* **Given records**
══════════
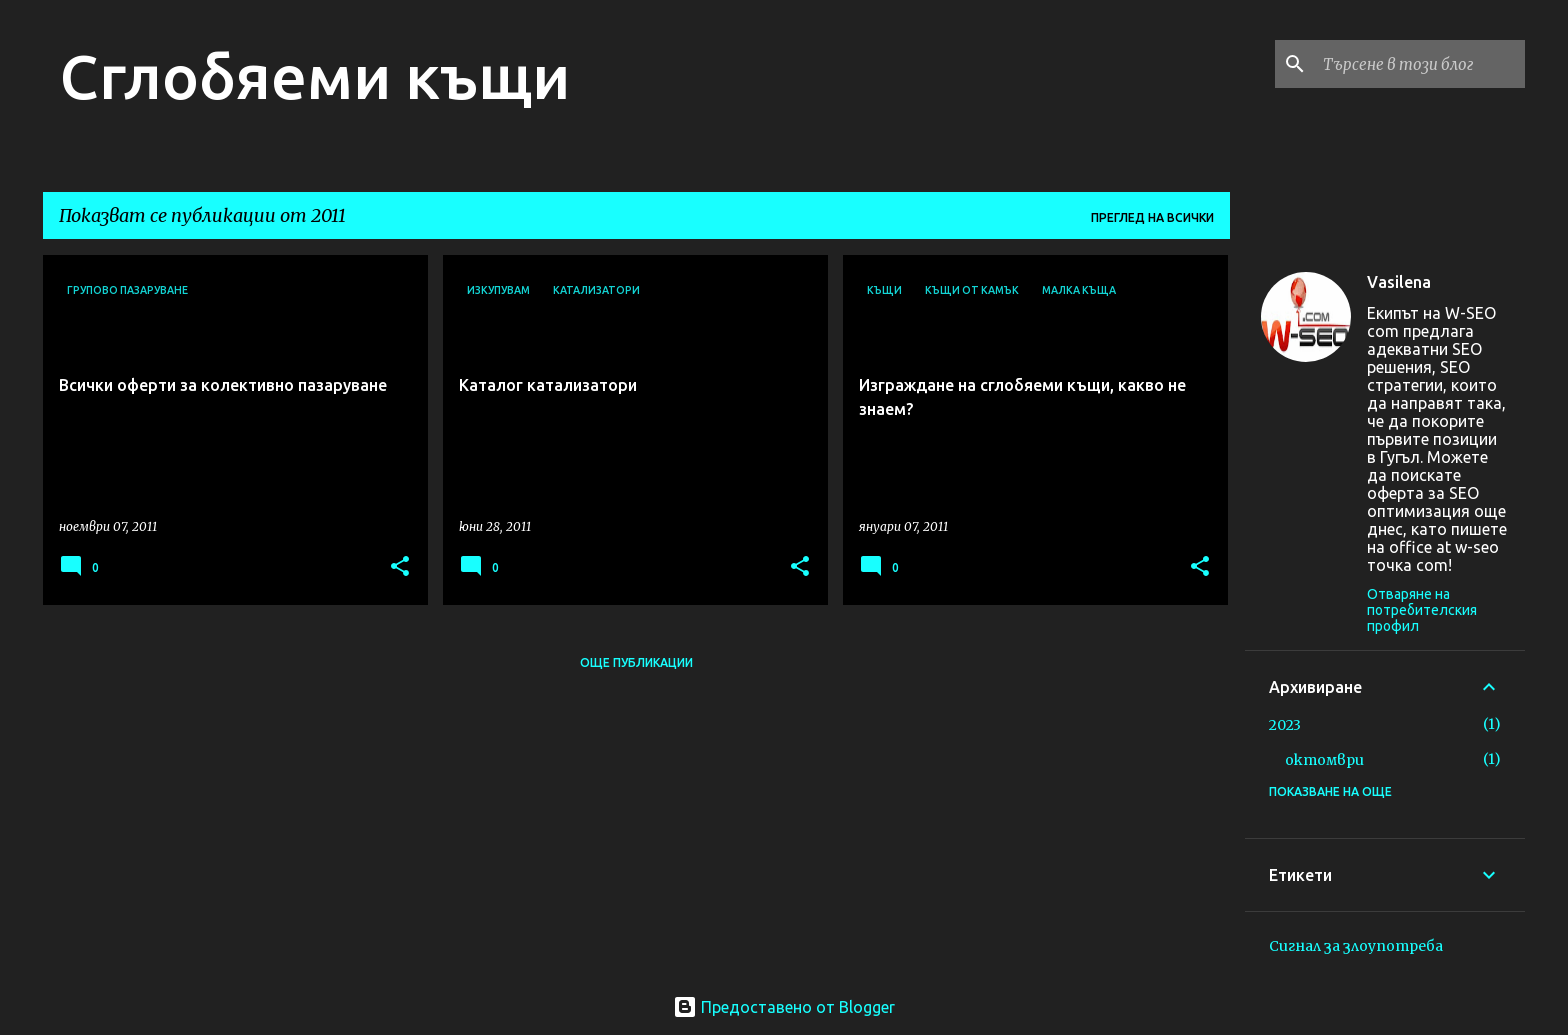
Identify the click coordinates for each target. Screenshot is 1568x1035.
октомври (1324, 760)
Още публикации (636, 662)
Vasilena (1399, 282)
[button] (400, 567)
══════════
* **What you should do**
Reproduce every line of the entries above verbatim, leaving out the picture.

* **Reply to the task**
Identify the click coordinates for each target. Screenshot is 1568x1035.
октомври (1324, 760)
Още публикации (636, 662)
Vasilena (1399, 282)
[button] (400, 567)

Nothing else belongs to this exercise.